The neighbouring property owner took the matter to court and did not settle out of court as so often is the practice for a financial settlement.

His Honour Judge Langan consequently instructed the top two floors to be removed via a mandatory injunction rather than award damages for the interference of the Right to Light. 

Many commentators thought that this firm stance would be overruled when the Appeal to the Decision was to be heard in the High Court last week.

However, the appeal has been settled out of court and this has left a greater concern amongst Developers.  They are now in a position with the original judgement where they need to accept (until / unless it is challenged) that parts of buildings may require removal after construction if they do not obtain appropriate permission or agreement with the neighbour prior to construction.

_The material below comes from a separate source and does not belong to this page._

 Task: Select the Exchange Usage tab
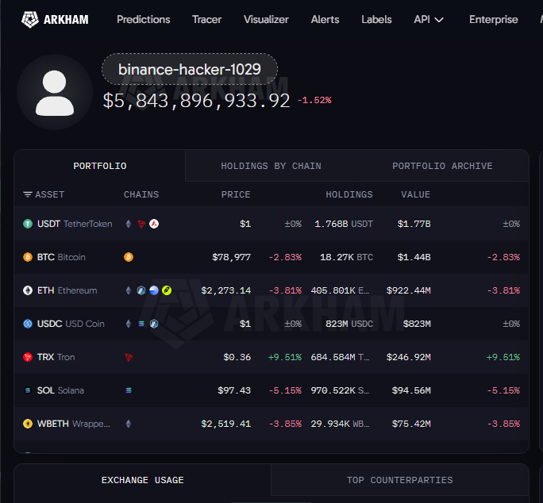pyautogui.click(x=142, y=480)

Neighbouring property owners with rights over a site are left in a much stronger negotiating position.

Rights to Light legislation and practice can be overridden in the Planning Stage by obtaining the backing of the Local Authority if S237 of the Town and Country Planning Act can be implemented.  This enables projects for the major services and the general good to be able to benefit from the Local Authorities Compulsory Purchase Powers and to require the extinguishment or similar adjustment or curtailment of the wayleave, easement or right restricting the proposed development. 

The developer would have to pay compensation of course.  The extent to which the method of valuation in determining the appropriate compensation, following the precedent, will now have to take account of the marriage value that would be generated by the extinguishing of the right, is another question altogether.